That said, these concerns are more in the short term, for now. Investors in the markets are instead looking out 12 – 18 months and seeing that these concerns will have less and less impact on the economy and market. Investors therefore look to get invested on the expectation and anticipation of better times ahead.

 

New Cash:

Note we been holding off on any new cash deposits into the market and discussed with clients that we recommended they consider sitting on the sidelines in anticipation of a return to the Green Zone. Those funds will now be invested. Should you be contemplating the opportunity put cash to work, this would be a good time to do so. Also note that the TFSA minimum in January increases $500, from $6,000 to $6,500.

Bottom Line:

We are in the Green Zone in our Stoplight and also in our shorter term Footsteps (Price Action) indicators.

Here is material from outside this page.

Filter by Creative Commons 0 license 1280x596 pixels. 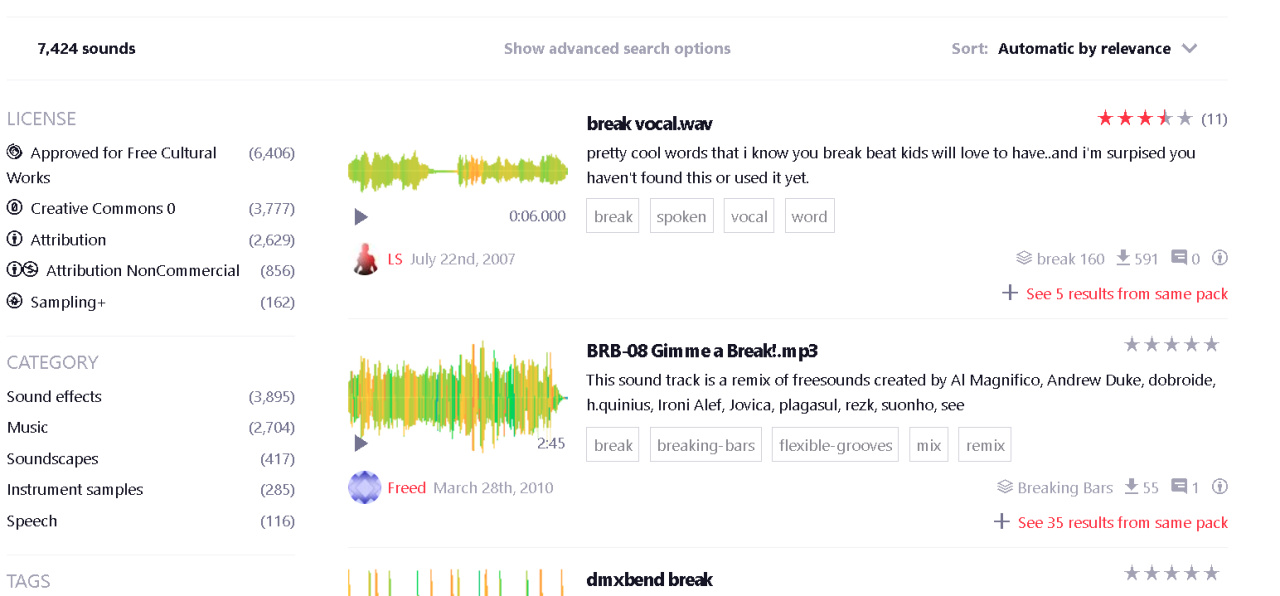click(102, 208)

We are however still well aware of the risks to the market and sentiment. For this reason, we continue to utilize Exchange Traded Funds (ETF’s) rather than individual stocks. This allows us to mitigate individual security risk – that bad news on a single stock can hurt the portfolio. The ETF’s also allow us to drill a little deeper from improved returns in the stronger sectors, as apposed to just investing in the broad market. And finally, and most important, should markets not hold, should we instead see further negative “catalysts”, the ETF’s allow us to quickly trade and move aside, and again return to safety. We are invested but remain cautious.

 

We wish you and your family and friends, all the best that the holiday season brings!

Merry Christmas, Happy Hanukkah, Seasons Greetings, and a Happy New Year!

- John & Megan.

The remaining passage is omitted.